-- Given data --
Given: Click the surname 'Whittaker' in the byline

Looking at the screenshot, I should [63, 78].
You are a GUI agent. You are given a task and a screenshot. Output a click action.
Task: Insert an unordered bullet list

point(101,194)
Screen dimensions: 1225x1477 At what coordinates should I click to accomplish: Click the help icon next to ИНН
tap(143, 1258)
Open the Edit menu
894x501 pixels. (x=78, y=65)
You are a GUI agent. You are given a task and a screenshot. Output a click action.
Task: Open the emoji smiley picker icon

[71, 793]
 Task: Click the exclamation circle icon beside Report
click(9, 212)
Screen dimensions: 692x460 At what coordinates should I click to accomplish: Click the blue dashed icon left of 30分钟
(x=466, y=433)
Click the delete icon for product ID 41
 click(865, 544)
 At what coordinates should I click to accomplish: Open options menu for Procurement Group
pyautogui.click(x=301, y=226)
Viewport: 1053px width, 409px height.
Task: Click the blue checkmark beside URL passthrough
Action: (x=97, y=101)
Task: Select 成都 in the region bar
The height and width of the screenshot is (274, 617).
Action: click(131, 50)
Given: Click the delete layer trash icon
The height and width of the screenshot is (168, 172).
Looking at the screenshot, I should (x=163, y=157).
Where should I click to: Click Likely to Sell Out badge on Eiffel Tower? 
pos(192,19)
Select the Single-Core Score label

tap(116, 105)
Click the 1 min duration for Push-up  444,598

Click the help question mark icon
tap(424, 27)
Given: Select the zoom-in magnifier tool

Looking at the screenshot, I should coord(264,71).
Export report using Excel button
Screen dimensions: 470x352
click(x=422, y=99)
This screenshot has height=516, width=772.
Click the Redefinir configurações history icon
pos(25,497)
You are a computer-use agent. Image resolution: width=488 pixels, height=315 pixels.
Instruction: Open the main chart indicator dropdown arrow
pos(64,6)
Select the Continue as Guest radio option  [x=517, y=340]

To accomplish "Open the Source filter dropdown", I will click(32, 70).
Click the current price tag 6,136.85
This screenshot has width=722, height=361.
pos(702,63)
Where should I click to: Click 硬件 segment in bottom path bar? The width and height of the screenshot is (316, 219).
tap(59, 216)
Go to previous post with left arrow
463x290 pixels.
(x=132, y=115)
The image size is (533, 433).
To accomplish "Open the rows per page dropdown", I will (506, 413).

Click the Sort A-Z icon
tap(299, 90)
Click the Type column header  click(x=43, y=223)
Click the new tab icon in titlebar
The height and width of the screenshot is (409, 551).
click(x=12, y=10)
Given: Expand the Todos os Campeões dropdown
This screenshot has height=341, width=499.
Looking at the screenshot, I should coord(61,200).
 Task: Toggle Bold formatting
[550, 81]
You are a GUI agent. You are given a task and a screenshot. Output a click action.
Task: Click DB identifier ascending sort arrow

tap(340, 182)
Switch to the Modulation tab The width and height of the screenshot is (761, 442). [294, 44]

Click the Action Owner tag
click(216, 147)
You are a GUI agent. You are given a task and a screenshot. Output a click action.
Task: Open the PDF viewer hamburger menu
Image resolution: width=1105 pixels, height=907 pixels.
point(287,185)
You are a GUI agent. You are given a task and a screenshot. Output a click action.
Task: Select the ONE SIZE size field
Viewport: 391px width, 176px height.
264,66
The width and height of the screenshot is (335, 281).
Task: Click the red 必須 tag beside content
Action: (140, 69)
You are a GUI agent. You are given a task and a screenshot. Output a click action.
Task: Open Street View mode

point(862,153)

-- Try it --
Search the listing for the word "size". Copy every line in which it occurs.

-- Solution to this task --
The image size is (533, 433).
Task: Select the ONE SIZE size field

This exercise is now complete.